MOSFET Characteristics:
a) Transfer Characteristics: This characteristics shows the variation of drain current ID as a function of gate source voltage VGS.
- It is seen that there is threshold voltage VGST below which the device is OFF. The magnitude of VGST is of the order of 2 to 3V.
b) Ouput Characteristics: This characteristics shows the variation of drain current ID as a function of drain source voltage VDS.
- For low value of VDS the graph between ID - VDS is almost linear, this indicates a constant value of on-resistance RDS = VDS/ ID
- For given VGS, if VDS is increased output characteristics is relatively flat indicating that drain current is nearly constant.
- A local line intersects the output characteristics at A and B. Here A indicates fully ON condition and B fully OFF state. Power MOSFET a operates as a switch either at A or B just like a BJT.
Comparision of MOSFET and BJT
MOSFET
- Power MOSFET has lower switching losses but its ON resistance and conduction losses are more. So at high frequency applications power MOSFET is the obvious choice.
- MOSFET is a voltage controlled device.
- MOSFET has positive temperature co-efficient for resistance, this makes parallel operation of MOSFETs easy. If a MOSFET shares increased current initially, it heats up faster, its resistance rises and this increased resistance causes this current to shift to other devices in parallel.
- A BJT has higher switching losses but lower conduction loss. It lower operating frequencies (less than 10Hz to 30 KHz). BJT is superior.
- BJT is current controlled device.
- A BJT has negative temperature co-efficient for resistance, so current sharing resistors are necessary during parallel operation of BJT.
IGBT (Insulated-Gate Bipolar Transistor)
- IGBT is a new development in the area of power MOSFET technology. This device combines into it the advantage of both MOSFET and BJT.
- IGBT has high input impedance like a MOSFET and low ON state power loss as in a BJT. Further, IGBT is free from second breakdown problem present in BJT.
- IGBT is also called as metal oxide insulated gate transistor (MOSIGT).
- It is constructed virtually in the same manner as a power MOSFET. There is however, a major difference in the substrate.
- The n+ layer substrate at the drain in a power MOSFET is now substituted in the IGBT by a p+ layer sustrate called collector.

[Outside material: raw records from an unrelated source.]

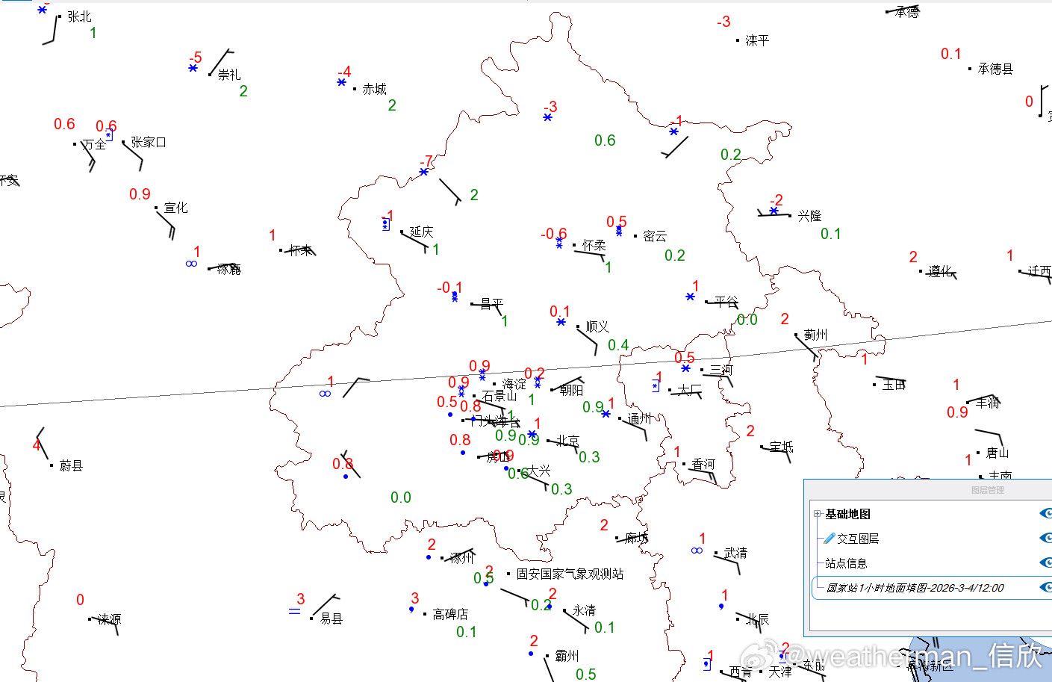
Task: Click the snow symbol at 怀柔
Action: pyautogui.click(x=558, y=244)
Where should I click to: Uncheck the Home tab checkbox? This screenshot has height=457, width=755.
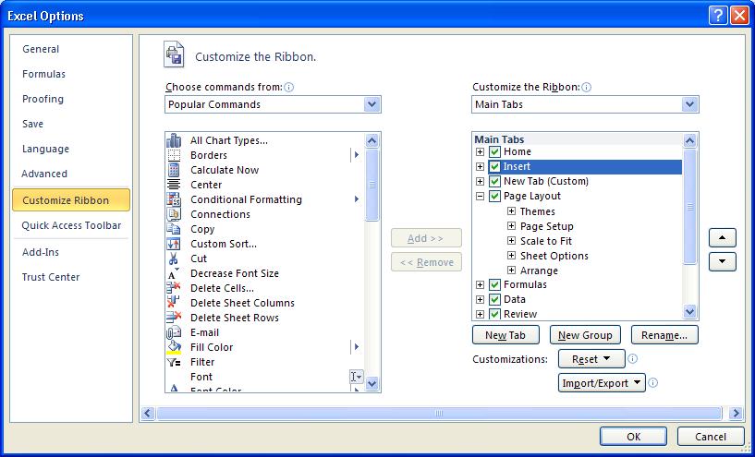(x=494, y=152)
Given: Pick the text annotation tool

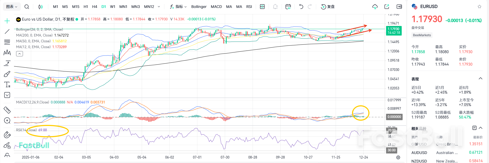Looking at the screenshot, I should click(x=7, y=84).
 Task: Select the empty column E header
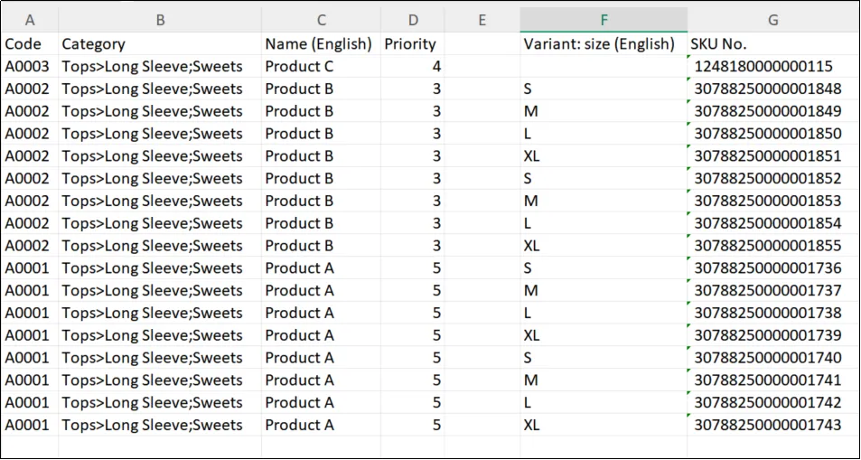point(482,20)
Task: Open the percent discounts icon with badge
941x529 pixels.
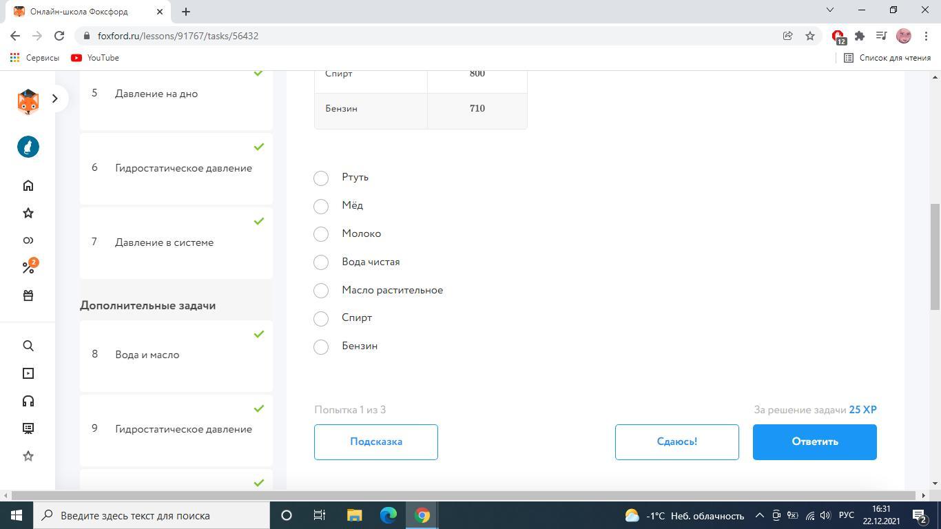Action: [28, 268]
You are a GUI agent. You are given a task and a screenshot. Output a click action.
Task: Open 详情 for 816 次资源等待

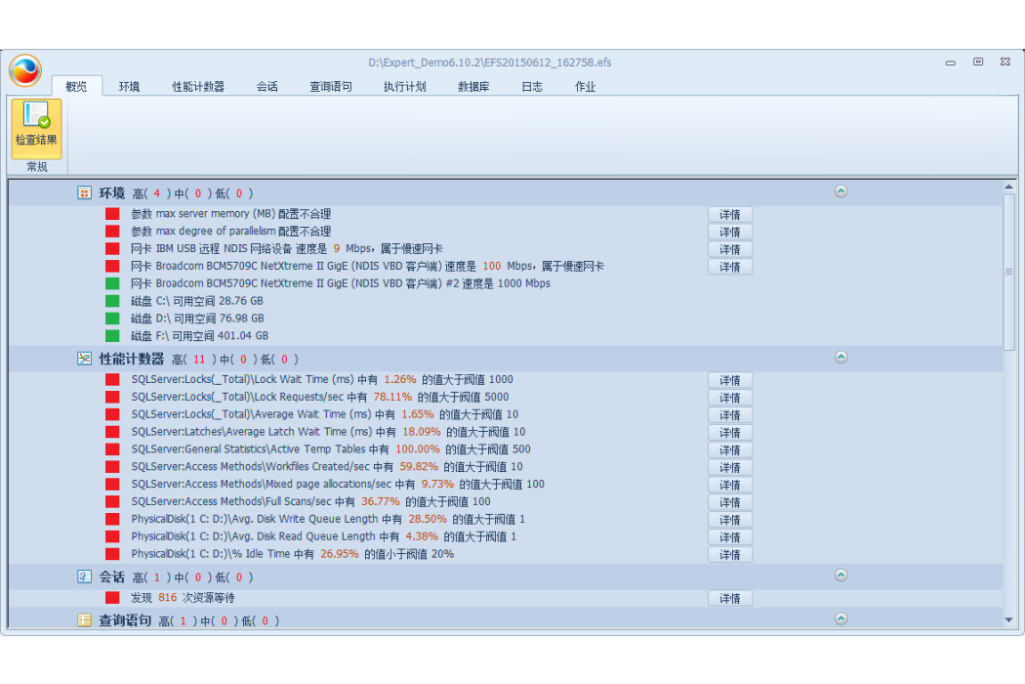coord(729,598)
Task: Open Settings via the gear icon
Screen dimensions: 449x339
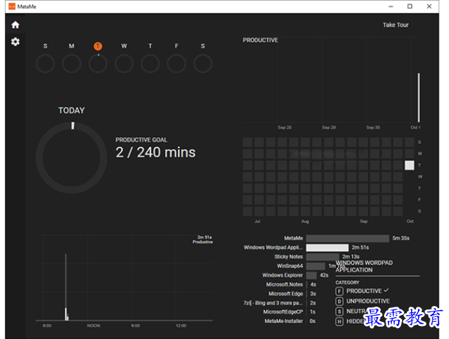Action: [15, 42]
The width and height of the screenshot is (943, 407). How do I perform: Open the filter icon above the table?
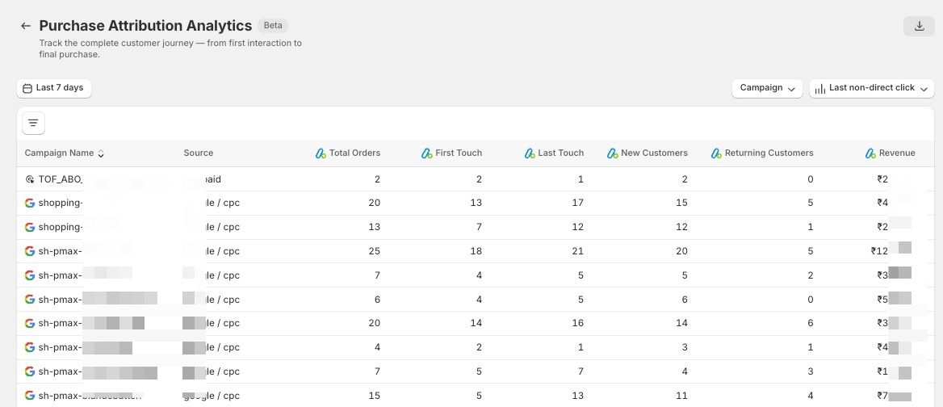(33, 123)
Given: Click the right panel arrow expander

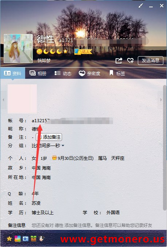Looking at the screenshot, I should 161,100.
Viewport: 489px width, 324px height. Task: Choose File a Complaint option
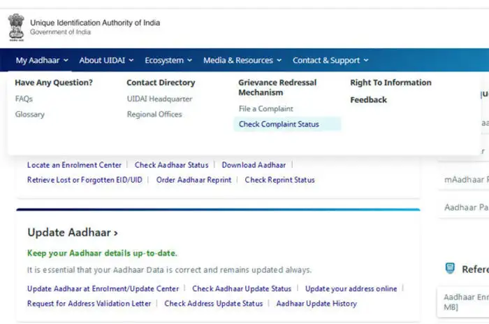point(265,108)
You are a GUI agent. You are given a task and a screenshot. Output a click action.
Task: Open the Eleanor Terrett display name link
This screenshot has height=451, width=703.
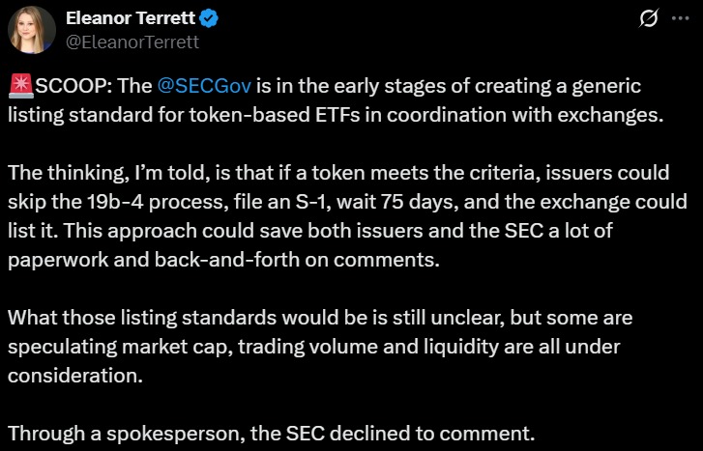pyautogui.click(x=131, y=18)
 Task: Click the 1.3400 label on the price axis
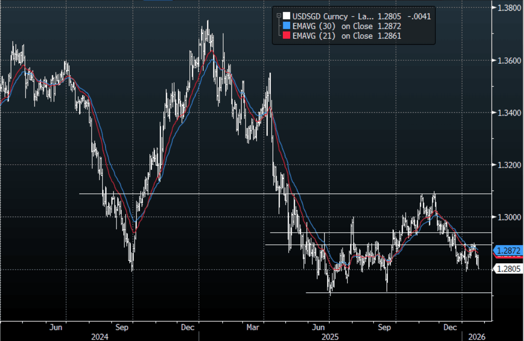[x=508, y=113]
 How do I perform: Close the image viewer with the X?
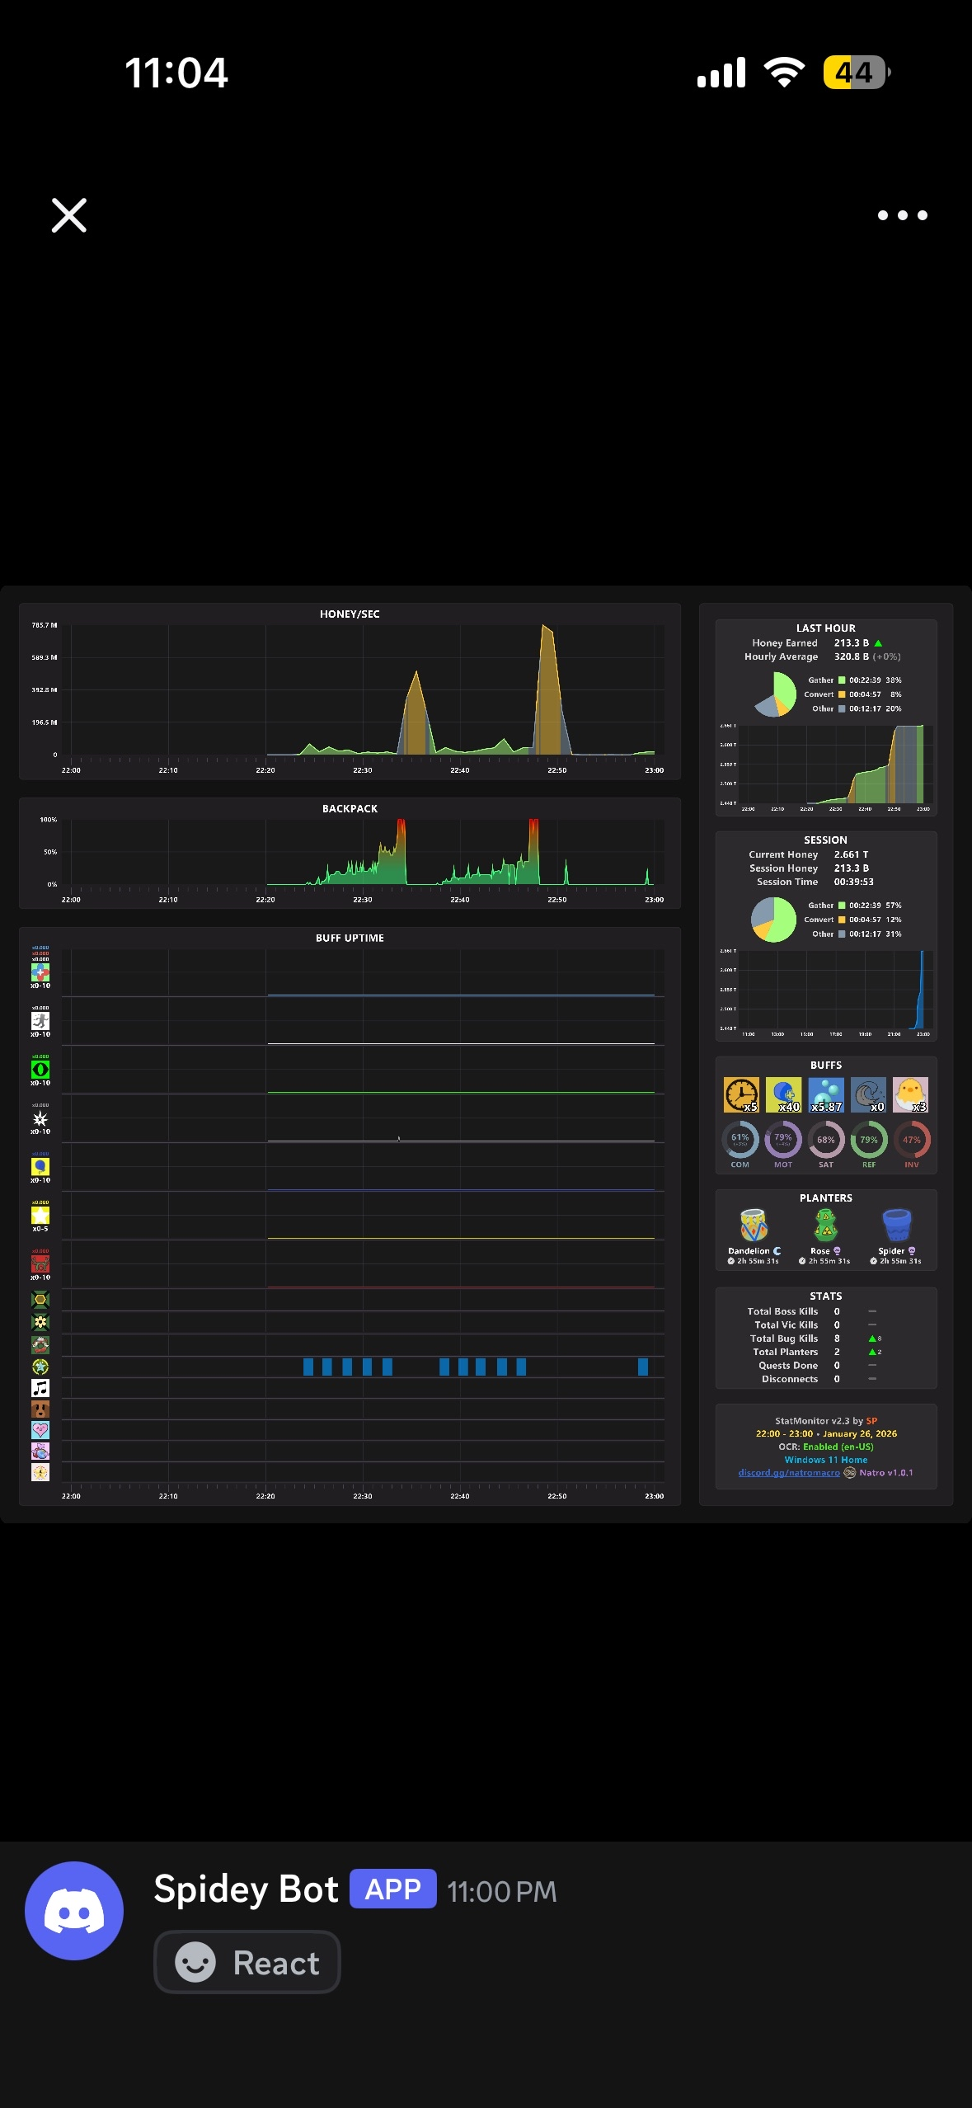pos(69,215)
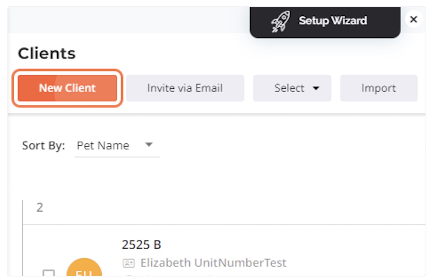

- When gate is positive with respect to emitter and with gate emitter voltage more than the threshold voltage of IGBT, an n-channel is formed in the p-region as in a power MOSFET. This n-channel short circuits the n-region with n+ emitter regions.
- An electron movement in the n-channel in turn causes substantial hole injection from p+ substrate layer into the epitaxial n- layer. Eventually, a forward current is established.
- The 3 layers p+, n- and p constitutes a pnp transistor with p+ as emitter, n- as base and p as collector. Also n-, p and n+ layers constitute npn transistor. Here n- serves as base for pnp transistor and also as collector for npn transistor.
- Further, p serves as collector for pnp device and also as base for npn transistor.
IGBT Characteristics:
- This characteristics shows the plot of collector current IC versus collector emitter voltage VCE for various values of gate emitter voltages.
- In forward direction, the shape of the output characteristics is similar to that of BJT. But here the controlling parameter is gate-emitter voltage VGE because IGBT is a voltage controlled device.
- Transfer characteristics is similar to that of power MOSFET.
Applications:
- IGBTs are widely used in medium power applications such as dc and ac motor drives, UPS systems, power supplies and drives for solenoids, relays and contactors.
- Though IGBTs are somewhat more expensive than BJTs, yet they are becoming popular because of lower gate drive resistance, lower switching losses and smaller snubber circuit requirements.
- IGBTs are more efficient with less size as well as cost, as compared to converters based on BJTs.
- Ratings upto 1200V, 500A.
Published date : 13 Apr 2016 10:28AM